Re: [PATCH] gdbserver-support: Handle gdbserver start failures
- From: Pedro Alves <palves at redhat dot com>
- To: "Maciej W. Rozycki" <macro at codesourcery dot com>
- Cc: gdb-patches at sourceware dot org
- Date: Thu, 04 Sep 2014 10:30:59 +0100
- Subject: Re: [PATCH] gdbserver-support: Handle gdbserver start failures
- Authentication-results: sourceware.org; auth=none
- References: <alpine dot DEB dot 1 dot 10 dot 1407282028050 dot 16254 at tp dot orcam dot me dot uk> <53D79950 dot 505 at redhat dot com> <alpine dot DEB dot 1 dot 10 dot 1408212053570 dot 2958 at tp dot orcam dot me dot uk>
Hi Maciej,
On 08/26/2014 06:14 PM, Maciej W. Rozycki wrote:
>>> Index: gdb-fsf-trunk-quilt/gdb/testsuite/lib/gdbserver-support.exp
>>> ===================================================================
>>> --- gdb-fsf-trunk-quilt.orig/gdb/testsuite/lib/gdbserver-support.exp 2014-05-13 02:52:11.347706187 +0100
>>> +++ gdb-fsf-trunk-quilt/gdb/testsuite/lib/gdbserver-support.exp 2014-05-30 01:45:51.658977074 +0100
>>> @@ -275,6 +275,7 @@ proc gdbserver_start { options arguments
>>> # Wait for the server to open its TCP socket, so that GDB can connect.
>>> expect {
>>> -i $server_spawn_id
>>> + -timeout 120
>>> -notransfer
>>> -re "Listening on" { }
>>> -re "Can't bind address: Address already in use\\.\r\n" {
>>>
>>
>> OK.
>>
>> Wouldn't it be good to add a 'timeout {...}' case that emits a
>> warning or some such?
>
> Good point.
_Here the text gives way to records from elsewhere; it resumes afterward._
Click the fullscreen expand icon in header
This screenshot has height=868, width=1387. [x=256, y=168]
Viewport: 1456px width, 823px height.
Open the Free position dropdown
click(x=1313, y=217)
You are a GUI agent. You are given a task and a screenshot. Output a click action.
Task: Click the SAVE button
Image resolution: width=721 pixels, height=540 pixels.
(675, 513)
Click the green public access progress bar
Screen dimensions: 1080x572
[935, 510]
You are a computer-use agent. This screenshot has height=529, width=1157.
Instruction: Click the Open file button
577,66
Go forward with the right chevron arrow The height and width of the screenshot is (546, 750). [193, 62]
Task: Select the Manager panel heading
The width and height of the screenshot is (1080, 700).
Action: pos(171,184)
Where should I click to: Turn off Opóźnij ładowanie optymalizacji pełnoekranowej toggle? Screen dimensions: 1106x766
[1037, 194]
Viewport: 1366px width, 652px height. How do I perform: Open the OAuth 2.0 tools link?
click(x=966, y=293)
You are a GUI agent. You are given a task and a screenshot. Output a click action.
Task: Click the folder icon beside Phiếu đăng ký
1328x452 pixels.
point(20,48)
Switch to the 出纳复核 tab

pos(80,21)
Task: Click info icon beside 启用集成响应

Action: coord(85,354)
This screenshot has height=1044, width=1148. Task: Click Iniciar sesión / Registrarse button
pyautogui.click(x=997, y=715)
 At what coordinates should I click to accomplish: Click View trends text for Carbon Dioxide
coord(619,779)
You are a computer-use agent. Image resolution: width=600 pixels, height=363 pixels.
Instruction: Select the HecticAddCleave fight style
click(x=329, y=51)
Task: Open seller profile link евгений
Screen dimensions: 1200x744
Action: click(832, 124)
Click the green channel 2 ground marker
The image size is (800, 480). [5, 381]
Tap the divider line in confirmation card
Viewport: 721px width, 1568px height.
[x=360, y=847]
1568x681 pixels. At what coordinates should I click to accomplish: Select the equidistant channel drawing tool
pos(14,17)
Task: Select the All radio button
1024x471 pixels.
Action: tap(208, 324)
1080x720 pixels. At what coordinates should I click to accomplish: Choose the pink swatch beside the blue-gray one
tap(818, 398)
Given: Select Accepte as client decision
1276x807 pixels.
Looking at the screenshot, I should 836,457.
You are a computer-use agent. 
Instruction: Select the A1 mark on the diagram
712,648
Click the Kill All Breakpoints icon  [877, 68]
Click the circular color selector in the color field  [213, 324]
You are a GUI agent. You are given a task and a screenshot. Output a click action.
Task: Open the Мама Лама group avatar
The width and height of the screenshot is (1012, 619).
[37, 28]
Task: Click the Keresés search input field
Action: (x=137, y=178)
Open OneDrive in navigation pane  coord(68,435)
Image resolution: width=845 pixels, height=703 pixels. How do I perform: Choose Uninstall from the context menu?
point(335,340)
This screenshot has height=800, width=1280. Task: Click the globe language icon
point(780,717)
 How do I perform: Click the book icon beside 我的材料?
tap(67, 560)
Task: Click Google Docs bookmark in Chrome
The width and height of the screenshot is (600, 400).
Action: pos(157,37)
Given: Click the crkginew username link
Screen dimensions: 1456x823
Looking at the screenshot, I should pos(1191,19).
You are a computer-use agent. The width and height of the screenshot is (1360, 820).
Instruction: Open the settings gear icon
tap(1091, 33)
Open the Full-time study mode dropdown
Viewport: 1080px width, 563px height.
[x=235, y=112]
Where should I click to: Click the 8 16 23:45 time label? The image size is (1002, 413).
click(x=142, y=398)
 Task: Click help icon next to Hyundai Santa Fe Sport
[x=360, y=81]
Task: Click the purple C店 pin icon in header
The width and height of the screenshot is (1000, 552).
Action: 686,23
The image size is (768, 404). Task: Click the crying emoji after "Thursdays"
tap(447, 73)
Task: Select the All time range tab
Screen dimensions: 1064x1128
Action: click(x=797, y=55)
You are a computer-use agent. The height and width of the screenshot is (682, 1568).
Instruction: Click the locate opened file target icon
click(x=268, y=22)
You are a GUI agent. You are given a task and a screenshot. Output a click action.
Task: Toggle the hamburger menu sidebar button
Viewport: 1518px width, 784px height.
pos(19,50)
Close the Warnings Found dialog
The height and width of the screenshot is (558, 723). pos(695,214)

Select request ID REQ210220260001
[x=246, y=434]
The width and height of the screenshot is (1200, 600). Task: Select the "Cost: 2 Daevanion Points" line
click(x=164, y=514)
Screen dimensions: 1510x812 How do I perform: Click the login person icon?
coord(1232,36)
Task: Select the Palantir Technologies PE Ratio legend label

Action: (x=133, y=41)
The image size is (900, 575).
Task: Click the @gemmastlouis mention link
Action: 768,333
I actually went further than that.
>
> As it happens we have a board that fails a gdb.base/gcore-relro.exp test
> case reproducibly and moreover the case appears to trigger a kernel bug
> making the it less than usable. Specifically the board remains responsive
> to some extent, however processes do not appear to be able to successfully
> complete termination anymore and perhaps more importantly further
> gdbserver processes can be started, but they never reach the stage of
> listening on the RSP socket.
>
> This change handles timeouts in gdbserver start properly, by throwing a
> TCL error exception when gdbserver does not report listening on the RSP
> socket in time. This is then caught at the outer level and reported, and
> 2 rather than 1 is returned so that the caller may tell the failure to
> start gdbserver and other issues apart and act accordingly (or do
> nothing).
>
> I thought letting the exception unwind further on might be a good idea
> for any test harnesses out there to break outright where a gdbserver start
> error is silently ignored right now, however I figured out the calls to
> gdbserver-support.exp are buried down too deep in the GDB test suite for
> such a change to be made easily. I think returning a distinct return
> value is good enough (the API says "non-zero", so 2 is as good as 1) and
> we can always make the error harder in a later step if required.
>
> With config/gdbserver.exp being used this change remains transparent to
> the target board, the return value is passed up by gdb_reload and the
> error exception unwinds through gdbserver_gdb_load and is caught and
> handled by mi_gdb_target_load. A call to perror is still made, reporting
> the timeout, and in the case of mi_gdb_target_load the procedure returns a
> value denoting unsuccessful completion. An unsuccessful completion of
> gdb_reload is already handled elsewhere.
>
> An alternative gdbserver board configuration can interpret the return
> value in its gdb_reload implementation and catch the error in
> gdbserver_gdb_load in an attempt to recover a target board that has gone
> astray, for example by rebooting the board somehow. This has proved
> effective with our failing board, that now completes the remaining test
> cases with no further hiccups.
>
> I pushed it through regression testing with the powerpc-linux-gnu target
> and a some half a dozen of multilibs (including ones that trip over the
> faulty kernel on the problematic board) and there were no issues. The
> full list of the offending test cases is as follows:
>
> FAIL: gdb.base/gcore-relro.exp: save a corefile
> FAIL: gdb.base/print-symbol-loading.exp: save a corefile
> FAIL: gdb.threads/gcore-thread.exp: save a corefile
>
> so essentially the same stuff in different places.
>
> OK to apply?
OK.
Thanks,
Pedro Alves